### Text section
◇ ◇ ◇
MATERIALS AND METHODS
Ethical approval.
Experimental procedures were approved by the Animal Care and Use Committee of the University of Cadiz and University of Valladolid in accordance with the Guidelines for Care and Use of Mammals in Research (European Commission Directive 86/609/CEE and Spanish Royal Decree 1201/2005).
INS-1 and rat and human islet cell culture.
The INS-1 832/13 cell line was obtained from Dr. Christopher Newgard of Duke University (14). Cells were grown in RPMI 1640 supplemented with 2 mM l-glutamine 11 mM d-glucose, 10% fetal bovine serum (FBS), 100 U/ml penicillin, 100 μg/ml streptomycin, 10 mM HEPES, 1 mM sodium pyruvate, and 50 μM β-mercaptoethanol. Rat islets were isolated and purified from 2 mo old male Wistar rats as previously reported (7). Human islets were obtained from the Integrated Islet Distribution Program under protocols approved by the University of Michigan. Rat and human islets were grown in RPMI 1640 with 2 mM l-glutamine supplemented with 5.5 mM d-glucose, 10% FBS, 100 U/ml penicillin, and 100 μg/ml streptomycin.
Serum deprivation experiments.
INS-1 cells were serum starved overnight and then exposed to 30 min, 1 h, 2 h, 4 h, and 6 h of medium with serum.
Cytokine experiments.
Rat islets were treated with cytokines for 24 and 48 h. Cytokines were used in the following concentrations: 1,000 U/ml TNFα, 1,000 U/ml IFNγ, and, 50 U/ml IL-1β.
Adenovirus generation and transduction.
The adenoviral vector GFP (which expresses green fluorescent protein under control of the CMV promoter) and the adenoviral vector cyclin C (which expresses human cyclin C protein also under control of the CMV promoter) were produced by the Vector Production Unit in the Center for Animal Biotechnology and Gene Therapy (UPV-CBATEG) at the Universitat Autònoma de Barcelona (Spain). The plasmid containing human cyclin C cDNA was kindly provided by Dr. Barret Rollin's Laboratory, Dana Farber Cancer Institute, Boston, MA.
Rat and human islets were isolated and plated in groups of 400 IEq (islet equivalents). Twenty-four hours later, islets were serum depleted and incubated for 1 h with adenoviral particles at a multiplicity of infection (moi) of 500. Then, medium with adenoviral particles was removed, and transduced islets were incubated in complete medium for 24 h. After this initial incubation, they were incubated in different conditions as detailed in results and the figure legends. For Ki67 experiments in rat islets, groups of 400 IEq were trypsinized for 15 min and then resuspended in 400 μl of medium, and 100 moi of adenovirus was incorporated in a 50-μl drop containing 50,000 cells for 2 h. Afterward, 1 ml was added, and cells were incubated for 48 h.
Western blot.
◇ ◇ ◇
### Data excerpts
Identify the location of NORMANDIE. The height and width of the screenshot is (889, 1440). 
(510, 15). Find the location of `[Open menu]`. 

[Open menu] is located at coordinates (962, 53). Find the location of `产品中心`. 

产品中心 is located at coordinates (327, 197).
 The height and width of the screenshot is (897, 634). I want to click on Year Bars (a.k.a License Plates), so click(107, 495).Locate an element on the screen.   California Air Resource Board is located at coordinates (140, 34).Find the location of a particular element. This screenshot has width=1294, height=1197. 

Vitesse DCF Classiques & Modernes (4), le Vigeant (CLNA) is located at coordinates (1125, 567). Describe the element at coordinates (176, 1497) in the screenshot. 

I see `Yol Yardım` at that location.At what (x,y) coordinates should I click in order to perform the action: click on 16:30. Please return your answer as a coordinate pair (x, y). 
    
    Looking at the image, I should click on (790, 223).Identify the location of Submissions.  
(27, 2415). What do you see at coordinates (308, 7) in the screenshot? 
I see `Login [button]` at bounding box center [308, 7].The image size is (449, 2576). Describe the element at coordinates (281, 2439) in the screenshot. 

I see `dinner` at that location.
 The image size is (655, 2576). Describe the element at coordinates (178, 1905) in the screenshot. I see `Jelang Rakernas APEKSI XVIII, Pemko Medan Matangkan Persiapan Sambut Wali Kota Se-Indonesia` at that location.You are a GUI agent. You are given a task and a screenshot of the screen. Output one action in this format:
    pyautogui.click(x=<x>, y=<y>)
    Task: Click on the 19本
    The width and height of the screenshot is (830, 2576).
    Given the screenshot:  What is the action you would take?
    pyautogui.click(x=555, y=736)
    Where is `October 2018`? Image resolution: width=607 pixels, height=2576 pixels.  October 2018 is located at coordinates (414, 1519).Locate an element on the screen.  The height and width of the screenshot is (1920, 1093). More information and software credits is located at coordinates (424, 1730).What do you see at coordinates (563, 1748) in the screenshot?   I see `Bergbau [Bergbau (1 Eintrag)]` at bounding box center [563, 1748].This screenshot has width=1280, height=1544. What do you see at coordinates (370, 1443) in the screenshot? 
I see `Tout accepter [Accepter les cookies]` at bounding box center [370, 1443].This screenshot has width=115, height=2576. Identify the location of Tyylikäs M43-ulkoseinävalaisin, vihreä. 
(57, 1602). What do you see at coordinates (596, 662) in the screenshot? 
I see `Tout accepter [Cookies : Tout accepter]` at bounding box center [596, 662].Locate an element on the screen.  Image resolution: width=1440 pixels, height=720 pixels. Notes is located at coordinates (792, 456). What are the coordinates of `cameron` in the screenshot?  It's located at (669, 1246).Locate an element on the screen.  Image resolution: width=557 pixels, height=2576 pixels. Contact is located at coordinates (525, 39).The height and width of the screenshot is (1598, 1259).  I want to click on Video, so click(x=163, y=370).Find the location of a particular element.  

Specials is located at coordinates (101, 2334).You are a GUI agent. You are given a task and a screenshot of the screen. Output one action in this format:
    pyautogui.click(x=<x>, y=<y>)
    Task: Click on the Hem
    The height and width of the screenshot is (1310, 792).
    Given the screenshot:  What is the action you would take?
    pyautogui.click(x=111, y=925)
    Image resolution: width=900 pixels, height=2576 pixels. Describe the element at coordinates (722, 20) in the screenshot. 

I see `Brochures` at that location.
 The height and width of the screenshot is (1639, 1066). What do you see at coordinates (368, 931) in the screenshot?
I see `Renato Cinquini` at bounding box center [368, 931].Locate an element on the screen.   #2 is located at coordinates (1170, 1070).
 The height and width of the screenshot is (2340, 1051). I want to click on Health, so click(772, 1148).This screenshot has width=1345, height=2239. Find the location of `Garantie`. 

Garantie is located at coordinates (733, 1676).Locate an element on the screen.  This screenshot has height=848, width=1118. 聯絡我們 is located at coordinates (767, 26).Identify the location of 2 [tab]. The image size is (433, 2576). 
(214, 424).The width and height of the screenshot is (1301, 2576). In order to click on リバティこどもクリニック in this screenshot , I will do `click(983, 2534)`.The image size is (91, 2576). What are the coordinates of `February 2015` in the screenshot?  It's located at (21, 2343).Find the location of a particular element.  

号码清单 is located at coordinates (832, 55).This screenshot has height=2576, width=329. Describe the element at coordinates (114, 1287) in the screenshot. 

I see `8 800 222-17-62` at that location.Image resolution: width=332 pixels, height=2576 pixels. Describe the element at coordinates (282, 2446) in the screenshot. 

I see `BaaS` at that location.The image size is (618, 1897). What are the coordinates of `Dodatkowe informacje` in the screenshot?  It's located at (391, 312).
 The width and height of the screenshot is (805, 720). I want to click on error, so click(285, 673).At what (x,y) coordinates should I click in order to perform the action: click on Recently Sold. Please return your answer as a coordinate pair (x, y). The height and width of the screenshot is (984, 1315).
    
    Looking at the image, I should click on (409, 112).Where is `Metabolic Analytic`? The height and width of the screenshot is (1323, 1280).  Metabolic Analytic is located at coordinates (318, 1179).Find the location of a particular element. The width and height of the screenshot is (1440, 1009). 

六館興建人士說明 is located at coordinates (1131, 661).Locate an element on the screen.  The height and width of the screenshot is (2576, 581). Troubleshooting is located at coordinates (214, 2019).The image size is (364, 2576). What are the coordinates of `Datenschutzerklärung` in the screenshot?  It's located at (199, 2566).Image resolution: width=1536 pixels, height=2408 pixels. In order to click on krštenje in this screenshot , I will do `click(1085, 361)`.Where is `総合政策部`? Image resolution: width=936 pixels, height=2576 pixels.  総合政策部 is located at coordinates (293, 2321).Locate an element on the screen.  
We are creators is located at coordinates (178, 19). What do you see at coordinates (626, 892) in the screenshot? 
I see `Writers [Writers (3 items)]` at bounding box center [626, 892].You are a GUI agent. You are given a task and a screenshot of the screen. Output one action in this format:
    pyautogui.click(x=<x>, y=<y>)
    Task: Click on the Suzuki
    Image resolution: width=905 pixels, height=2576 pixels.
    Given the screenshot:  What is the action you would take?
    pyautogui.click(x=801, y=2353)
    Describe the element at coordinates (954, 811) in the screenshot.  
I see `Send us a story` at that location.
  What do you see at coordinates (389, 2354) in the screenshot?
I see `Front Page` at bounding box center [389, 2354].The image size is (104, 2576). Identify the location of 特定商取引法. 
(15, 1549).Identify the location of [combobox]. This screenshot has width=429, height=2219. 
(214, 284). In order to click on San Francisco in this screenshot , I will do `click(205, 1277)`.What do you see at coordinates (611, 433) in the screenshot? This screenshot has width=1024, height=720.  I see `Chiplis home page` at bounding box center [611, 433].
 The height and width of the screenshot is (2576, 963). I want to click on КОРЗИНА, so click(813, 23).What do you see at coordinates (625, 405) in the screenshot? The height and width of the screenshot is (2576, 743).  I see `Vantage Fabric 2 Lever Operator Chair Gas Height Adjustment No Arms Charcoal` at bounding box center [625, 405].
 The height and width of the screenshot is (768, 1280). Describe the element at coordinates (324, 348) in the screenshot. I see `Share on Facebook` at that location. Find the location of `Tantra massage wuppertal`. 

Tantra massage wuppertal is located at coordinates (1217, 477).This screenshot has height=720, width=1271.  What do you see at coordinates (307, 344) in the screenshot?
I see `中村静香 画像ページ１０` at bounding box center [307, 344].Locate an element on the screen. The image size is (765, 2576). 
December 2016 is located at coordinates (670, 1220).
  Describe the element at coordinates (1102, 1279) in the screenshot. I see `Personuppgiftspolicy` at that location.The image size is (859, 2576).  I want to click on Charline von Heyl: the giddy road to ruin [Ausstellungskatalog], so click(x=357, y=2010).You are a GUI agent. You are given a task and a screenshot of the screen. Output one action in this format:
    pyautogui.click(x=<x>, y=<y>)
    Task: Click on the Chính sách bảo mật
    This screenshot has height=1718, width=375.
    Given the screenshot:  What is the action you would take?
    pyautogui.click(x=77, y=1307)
◇ ◇ ◇
### Task list
#1 Translate this sentence from the methods section into Spanish: "INS-1 cells were serum starved overnight and then exposed to 30 min, 1 h, 2 h, 4 h, and 6 h of medium with serum."
#2 Reproduce the methods section from "Experimental procedures were" up to and including "Royal Decree 1201/2005).".

### Answers by task
#1 Las células INS-1 se privaron de suero durante la noche y luego se expusieron a 30 min, 1 h, 2 h, 4 h y 6 h de medio con suero.

#2
Experimental procedures were approved by the Animal Care and Use Committee of the University of Cadiz and University of Valladolid in accordance with the Guidelines for Care and Use of Mammals in Research (European Commission Directive 86/609/CEE and Spanish Royal Decree 1201/2005).